Mientras ese momento llega, trato de que mi esfuerzo honesto sea también constante. Afortunadamente, en el camino me acompañan amigos que envían canciones, reciben y hacen llamadas y proponen excursiones  y otros artefactos con los que distraer melancolías y acallar perjudiciales humores.

Feliz cumpleaños, Jose. Aunque sea un coñazo hacerse mayores, es menos coñazo hacernos mayores juntos.



5 de junio de 2014

Corriendo en Hackney Downs


Este aspecto tenía en esta mañana soleada Hackney Downs, uno de los infinitos parques de Londres. Hacía sol y hasta calor, en esta primavera loca, pero realmente primaveral que estamos disfrutando en Londres. Espero que preceda a un verano igualmente verano como el que disfrutamos el año pasado en esta ciudad cada vez menos de exilio. Después de casi  16 meses de cohabitación (yo habito en Londres y Londres habita en mí; eso es cohabitación, ¿no?) ya casi me siento en casa.

Haciendo un descanso de la rutina casera y aprovechando el radiante sol, me he acercado a Hackney Downs, decía, a correr un poco. Ninguna hazaña. Media horita me basta para terminar exhausto y tener una buena excusa para estirar y noquedarme anquilosado. Pasados los cuarenta hay que hacer por cuidarse.

A veces, esto de estar en los parques da pie a encuentros singulares. Mientras estaba estirando, un tipo mitad amable vecino y mitad visionario se me ha acercado y me ha empezado a hablar del amor de Jesucristo. Le he dicho que yo creí en eso una vez, pero que ahora no sabría decirle, que más bien no. El tipo me ha instado a aceptar el desafío de confrontar mi vida con el modelo de vida de Jesús. No entraba en mis planes, de momento, pero, bueno, el futuro es un libro por escribir. Quién sabe.

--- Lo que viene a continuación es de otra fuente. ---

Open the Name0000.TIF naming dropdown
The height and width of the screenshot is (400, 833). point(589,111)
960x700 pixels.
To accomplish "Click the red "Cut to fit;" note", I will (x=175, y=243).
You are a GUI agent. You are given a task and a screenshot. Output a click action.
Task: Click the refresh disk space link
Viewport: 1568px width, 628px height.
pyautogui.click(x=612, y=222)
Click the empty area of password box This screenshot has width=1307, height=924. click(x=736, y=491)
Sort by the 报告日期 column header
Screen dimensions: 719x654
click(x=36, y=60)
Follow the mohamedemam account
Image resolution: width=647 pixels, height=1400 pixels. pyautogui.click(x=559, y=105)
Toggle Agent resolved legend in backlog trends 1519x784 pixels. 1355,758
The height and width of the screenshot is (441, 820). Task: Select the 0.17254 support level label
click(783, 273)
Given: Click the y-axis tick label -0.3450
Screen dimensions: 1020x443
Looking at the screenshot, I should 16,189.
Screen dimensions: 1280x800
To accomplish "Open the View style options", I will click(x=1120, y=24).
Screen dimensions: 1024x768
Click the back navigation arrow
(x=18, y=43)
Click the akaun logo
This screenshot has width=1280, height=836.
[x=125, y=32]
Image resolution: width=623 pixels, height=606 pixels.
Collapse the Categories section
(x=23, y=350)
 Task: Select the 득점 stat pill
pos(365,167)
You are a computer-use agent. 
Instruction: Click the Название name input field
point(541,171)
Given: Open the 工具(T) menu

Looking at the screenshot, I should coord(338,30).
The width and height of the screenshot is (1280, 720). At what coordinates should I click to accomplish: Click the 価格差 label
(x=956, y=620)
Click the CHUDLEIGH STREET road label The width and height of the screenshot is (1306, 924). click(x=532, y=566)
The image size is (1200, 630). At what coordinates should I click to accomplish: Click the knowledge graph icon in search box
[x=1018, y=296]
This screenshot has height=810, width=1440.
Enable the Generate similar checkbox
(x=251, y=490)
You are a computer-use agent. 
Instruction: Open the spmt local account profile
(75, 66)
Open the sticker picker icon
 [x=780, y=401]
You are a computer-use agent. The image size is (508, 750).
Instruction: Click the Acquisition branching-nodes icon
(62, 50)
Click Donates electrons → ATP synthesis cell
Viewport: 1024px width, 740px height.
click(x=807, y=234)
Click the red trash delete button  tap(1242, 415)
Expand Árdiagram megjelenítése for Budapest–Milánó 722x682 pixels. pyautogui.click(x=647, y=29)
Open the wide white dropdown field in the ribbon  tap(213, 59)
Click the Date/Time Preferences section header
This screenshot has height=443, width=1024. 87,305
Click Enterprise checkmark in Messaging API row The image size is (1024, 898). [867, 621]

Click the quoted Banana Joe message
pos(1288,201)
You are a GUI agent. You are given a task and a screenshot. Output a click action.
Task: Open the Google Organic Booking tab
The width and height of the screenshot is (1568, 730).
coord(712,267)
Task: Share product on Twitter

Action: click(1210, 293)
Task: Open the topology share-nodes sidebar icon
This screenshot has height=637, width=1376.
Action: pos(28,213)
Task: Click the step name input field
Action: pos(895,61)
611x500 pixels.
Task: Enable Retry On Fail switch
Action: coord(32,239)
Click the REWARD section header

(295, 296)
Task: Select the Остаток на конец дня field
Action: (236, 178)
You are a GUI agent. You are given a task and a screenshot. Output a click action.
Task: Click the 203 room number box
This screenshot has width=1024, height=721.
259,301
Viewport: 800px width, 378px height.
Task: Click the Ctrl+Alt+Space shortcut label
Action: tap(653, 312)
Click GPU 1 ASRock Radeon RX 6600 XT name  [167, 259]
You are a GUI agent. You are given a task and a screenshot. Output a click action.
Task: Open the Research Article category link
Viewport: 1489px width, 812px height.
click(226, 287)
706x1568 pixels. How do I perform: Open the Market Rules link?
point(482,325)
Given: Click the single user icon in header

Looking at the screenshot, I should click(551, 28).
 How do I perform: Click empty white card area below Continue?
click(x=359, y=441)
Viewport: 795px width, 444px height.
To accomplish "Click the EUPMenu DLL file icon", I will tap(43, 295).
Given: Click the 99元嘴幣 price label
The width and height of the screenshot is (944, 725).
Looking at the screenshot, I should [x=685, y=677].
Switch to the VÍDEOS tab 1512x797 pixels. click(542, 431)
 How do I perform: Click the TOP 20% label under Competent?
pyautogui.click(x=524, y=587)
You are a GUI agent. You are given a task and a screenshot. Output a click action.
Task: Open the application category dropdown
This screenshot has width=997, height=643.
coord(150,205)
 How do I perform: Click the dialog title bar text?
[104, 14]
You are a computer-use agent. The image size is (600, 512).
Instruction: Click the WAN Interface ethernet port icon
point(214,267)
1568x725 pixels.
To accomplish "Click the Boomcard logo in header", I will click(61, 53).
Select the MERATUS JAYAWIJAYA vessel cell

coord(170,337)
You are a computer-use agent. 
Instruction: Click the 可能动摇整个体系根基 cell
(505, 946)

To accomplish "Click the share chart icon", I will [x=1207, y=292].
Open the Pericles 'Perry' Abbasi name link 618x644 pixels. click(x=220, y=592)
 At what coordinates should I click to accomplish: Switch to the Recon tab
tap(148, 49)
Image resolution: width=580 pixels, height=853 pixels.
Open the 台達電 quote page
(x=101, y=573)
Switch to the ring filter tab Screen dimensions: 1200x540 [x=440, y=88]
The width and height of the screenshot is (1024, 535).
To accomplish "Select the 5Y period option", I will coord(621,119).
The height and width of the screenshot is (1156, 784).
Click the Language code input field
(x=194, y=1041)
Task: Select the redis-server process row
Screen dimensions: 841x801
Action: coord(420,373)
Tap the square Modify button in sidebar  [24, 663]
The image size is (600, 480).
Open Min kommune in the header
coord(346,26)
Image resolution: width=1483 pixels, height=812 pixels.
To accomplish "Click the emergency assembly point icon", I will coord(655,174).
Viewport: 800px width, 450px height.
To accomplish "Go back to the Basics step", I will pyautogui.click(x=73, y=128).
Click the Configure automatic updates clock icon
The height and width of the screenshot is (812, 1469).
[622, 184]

Debía tener un aspecto muy desvalido esta mañana, porque poco después se me ha acercado una jovencita negra y me ha endilgado un folleto que, bajo la cautivadora frase de "Eres especial" contenía la invitación a pasarse por una de las muchas capillas de distintas confesiones protestantes que abundan en Hackney, el barrio en el que vivo.

En fin, tal vez esté recibiendo señales y no me entero. Quizá debo cambiar de estrategia vital. Pero como dice mi amiga Celia Zafra, a mí la estrategia se me da mal.

En fin, hacía mucho tiempo sin usar esta página en blanco. Y sé que me repito, porque creo que dije lo mismo la última vez que la use, hace más de 10 meses. Sí, el tiempo vuela. Estos diez meses han sido intensos. Los acontecimientos buenos y malos se han acumulaso y a veces uno sentía que apenas tenía tiempo para vivir. Yo he encontrado algo de tiempo y espero vivirlo bien, pese a todo. Pese a cualquier herida o melancolía tramposa e inútil, pese a cualquier intento de ataque del síndrome de Ulises. Pese a las ganas a veces irremediables de rendirse.

No, señor. No habrá ni retirada ni rendición. Lo dijo hace mucho el general Grant y lo repitió no hace tanto, con más lirismo, el jefe. Y, por el camino, seguiremos escribiendo. Porque -ya lo he dicho, ¿no?- el futuro es un libro por escribir.